***** MATERIAL FOR THE TASK *****

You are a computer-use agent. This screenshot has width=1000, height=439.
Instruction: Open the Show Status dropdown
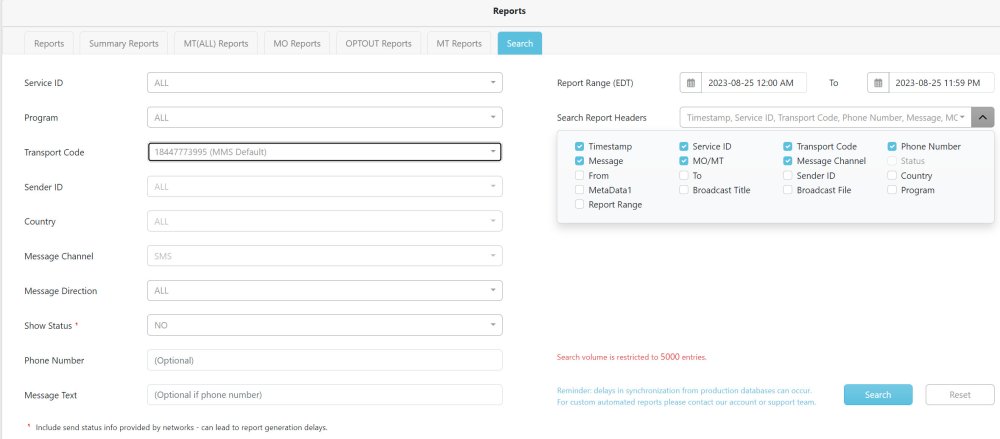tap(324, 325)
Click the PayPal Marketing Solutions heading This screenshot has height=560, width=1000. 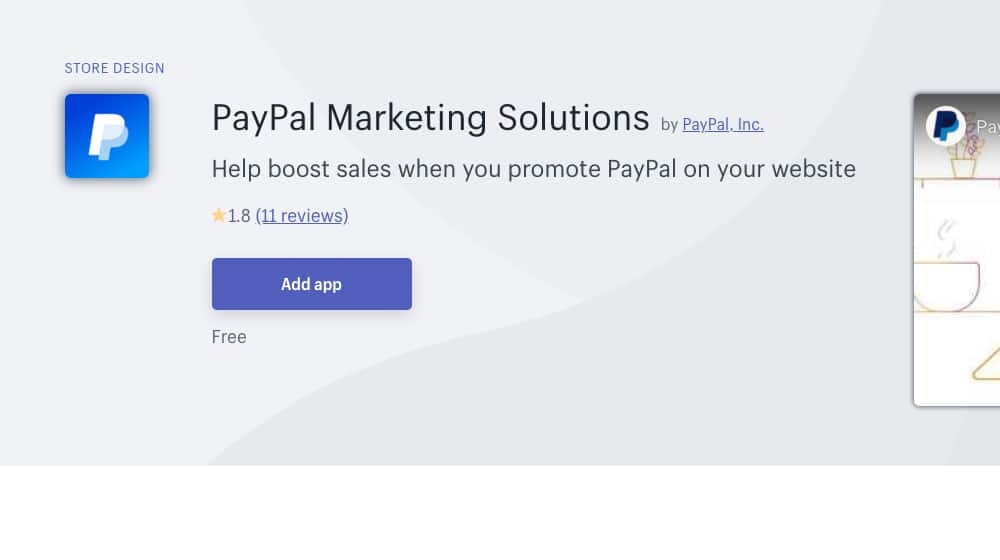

*****
***** MATERIAL FOR THE TASK *****

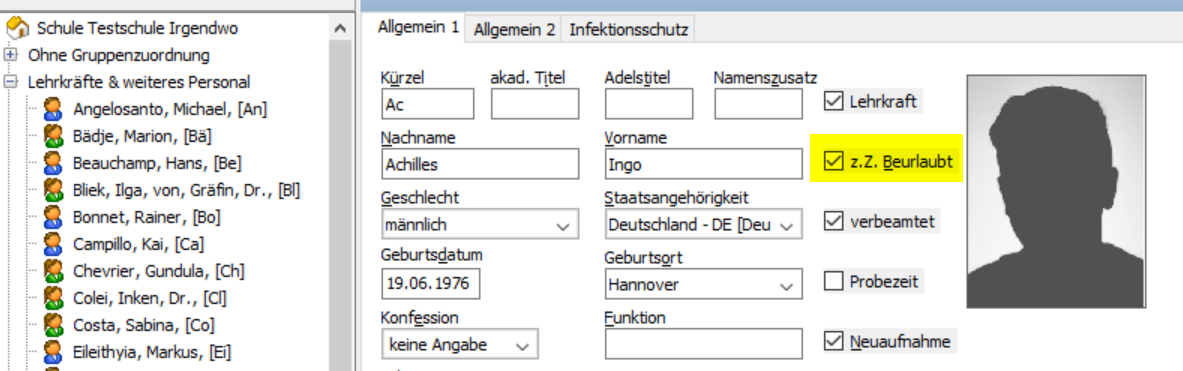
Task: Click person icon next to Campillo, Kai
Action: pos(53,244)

*****

**ABOUT THIS EXERCISE**
Go back to the listing above and write out the lines starting at the one with "Instruction: Open the Show Status dropdown" and ending at the one with "Click the PayPal", inclusive, exactly and without pictures.

**PROBLEM SOLUTION**
Instruction: Open the Show Status dropdown
tap(324, 325)
Click the PayPal Marketing Solutions heading This screenshot has height=560, width=1000. 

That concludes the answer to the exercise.